▶ WHAT TO DO: Find the line that contains "1161x644 pixels.". Restate it and each following line exactly, through the end of the records.

▶ INPUT FOR THIS TASK:
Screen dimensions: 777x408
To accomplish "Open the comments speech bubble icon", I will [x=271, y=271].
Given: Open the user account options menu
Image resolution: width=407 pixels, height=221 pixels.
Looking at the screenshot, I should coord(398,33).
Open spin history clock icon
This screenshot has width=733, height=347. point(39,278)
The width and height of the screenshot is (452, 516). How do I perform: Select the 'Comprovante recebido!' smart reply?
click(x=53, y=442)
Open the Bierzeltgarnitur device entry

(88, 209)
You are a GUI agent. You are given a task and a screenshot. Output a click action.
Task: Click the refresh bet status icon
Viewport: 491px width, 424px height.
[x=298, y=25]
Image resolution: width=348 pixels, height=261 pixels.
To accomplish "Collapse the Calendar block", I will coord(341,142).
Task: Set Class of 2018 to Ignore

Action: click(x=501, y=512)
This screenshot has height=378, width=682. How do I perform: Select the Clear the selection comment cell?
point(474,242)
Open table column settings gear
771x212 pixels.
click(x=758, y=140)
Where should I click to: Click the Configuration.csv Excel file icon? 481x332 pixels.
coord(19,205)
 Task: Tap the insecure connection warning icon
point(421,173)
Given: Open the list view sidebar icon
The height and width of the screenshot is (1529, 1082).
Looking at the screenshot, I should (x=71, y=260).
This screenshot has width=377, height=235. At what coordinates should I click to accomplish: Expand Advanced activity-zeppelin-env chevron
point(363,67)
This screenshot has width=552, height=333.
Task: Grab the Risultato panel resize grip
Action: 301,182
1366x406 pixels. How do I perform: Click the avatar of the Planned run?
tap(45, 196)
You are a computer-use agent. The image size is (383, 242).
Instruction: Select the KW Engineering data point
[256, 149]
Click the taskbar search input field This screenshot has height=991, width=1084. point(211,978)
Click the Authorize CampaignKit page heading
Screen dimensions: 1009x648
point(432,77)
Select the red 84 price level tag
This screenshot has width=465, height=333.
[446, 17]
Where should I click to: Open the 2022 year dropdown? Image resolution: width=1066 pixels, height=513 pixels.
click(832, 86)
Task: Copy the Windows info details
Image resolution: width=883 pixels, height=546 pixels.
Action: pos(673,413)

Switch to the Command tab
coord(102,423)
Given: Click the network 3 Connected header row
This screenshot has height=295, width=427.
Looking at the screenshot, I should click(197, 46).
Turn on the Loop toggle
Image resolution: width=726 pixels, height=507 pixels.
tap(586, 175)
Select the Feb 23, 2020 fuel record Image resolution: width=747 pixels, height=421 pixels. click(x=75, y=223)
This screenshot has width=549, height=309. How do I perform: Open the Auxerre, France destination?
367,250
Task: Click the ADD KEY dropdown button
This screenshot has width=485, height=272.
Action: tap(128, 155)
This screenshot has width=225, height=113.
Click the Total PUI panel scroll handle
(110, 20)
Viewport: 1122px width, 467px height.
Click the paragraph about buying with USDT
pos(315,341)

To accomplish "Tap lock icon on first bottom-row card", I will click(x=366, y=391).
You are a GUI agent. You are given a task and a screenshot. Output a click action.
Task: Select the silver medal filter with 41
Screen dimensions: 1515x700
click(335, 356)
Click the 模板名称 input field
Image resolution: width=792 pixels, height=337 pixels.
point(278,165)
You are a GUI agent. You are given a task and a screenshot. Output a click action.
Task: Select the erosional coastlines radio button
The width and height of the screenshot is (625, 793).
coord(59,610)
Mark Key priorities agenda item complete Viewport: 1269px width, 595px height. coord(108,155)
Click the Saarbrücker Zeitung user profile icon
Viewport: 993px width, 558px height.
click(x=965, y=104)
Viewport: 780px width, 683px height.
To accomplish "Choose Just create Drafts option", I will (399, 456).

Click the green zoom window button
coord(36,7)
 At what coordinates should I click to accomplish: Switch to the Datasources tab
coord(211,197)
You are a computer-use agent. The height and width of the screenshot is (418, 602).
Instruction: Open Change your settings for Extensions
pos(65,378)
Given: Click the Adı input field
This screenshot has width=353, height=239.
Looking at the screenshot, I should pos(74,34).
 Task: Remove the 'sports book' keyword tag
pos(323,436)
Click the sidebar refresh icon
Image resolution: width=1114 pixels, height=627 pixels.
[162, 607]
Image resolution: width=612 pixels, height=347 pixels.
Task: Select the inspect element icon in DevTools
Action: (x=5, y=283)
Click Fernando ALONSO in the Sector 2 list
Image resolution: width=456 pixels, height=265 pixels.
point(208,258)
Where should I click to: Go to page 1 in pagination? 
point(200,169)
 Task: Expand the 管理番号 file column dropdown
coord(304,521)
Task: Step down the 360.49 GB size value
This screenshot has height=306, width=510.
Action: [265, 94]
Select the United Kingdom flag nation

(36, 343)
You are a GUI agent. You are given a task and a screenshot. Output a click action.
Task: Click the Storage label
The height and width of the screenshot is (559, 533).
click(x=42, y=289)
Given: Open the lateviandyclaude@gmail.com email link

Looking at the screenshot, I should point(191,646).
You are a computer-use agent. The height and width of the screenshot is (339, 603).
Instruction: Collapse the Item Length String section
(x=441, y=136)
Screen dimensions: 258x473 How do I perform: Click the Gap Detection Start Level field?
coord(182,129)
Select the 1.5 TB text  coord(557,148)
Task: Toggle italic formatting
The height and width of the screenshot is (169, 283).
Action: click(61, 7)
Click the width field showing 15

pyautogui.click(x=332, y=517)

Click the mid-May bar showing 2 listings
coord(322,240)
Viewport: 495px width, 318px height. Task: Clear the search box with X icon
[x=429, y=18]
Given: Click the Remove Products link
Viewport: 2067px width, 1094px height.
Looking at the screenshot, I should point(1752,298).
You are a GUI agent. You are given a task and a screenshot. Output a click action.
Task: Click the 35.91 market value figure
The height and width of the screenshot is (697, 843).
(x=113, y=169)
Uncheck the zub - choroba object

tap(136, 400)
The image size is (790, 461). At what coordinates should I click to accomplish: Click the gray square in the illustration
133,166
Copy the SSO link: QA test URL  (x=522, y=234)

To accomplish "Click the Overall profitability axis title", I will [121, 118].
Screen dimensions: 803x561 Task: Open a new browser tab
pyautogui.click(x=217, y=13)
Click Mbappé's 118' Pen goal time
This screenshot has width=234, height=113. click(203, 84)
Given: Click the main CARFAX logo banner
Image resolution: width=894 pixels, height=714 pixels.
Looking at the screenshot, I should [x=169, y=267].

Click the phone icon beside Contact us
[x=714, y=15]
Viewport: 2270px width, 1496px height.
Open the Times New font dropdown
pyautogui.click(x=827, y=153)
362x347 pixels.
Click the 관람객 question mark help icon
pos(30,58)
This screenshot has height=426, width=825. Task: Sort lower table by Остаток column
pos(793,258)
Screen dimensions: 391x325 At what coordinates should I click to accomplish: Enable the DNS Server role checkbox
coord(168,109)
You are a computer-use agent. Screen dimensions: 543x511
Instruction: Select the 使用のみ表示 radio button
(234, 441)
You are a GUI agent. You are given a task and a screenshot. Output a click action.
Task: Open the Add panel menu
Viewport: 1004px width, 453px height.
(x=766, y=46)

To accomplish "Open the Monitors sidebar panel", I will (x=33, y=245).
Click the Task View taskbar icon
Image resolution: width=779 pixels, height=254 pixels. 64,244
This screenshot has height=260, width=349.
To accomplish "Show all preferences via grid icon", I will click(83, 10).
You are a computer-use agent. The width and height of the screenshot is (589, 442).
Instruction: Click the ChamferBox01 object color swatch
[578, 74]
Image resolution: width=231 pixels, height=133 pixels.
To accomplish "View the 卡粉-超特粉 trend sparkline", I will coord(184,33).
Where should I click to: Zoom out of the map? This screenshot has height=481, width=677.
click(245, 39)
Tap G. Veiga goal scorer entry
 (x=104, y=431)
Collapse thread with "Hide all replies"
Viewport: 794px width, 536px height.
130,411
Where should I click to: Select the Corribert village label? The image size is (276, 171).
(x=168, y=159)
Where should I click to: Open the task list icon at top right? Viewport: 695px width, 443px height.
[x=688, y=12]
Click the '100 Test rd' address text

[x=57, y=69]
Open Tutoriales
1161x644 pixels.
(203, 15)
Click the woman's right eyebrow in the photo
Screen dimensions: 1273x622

▶ WRITTEN SOLUTION:
1161x644 pixels.
(203, 15)
Click the woman's right eyebrow in the photo
Screen dimensions: 1273x622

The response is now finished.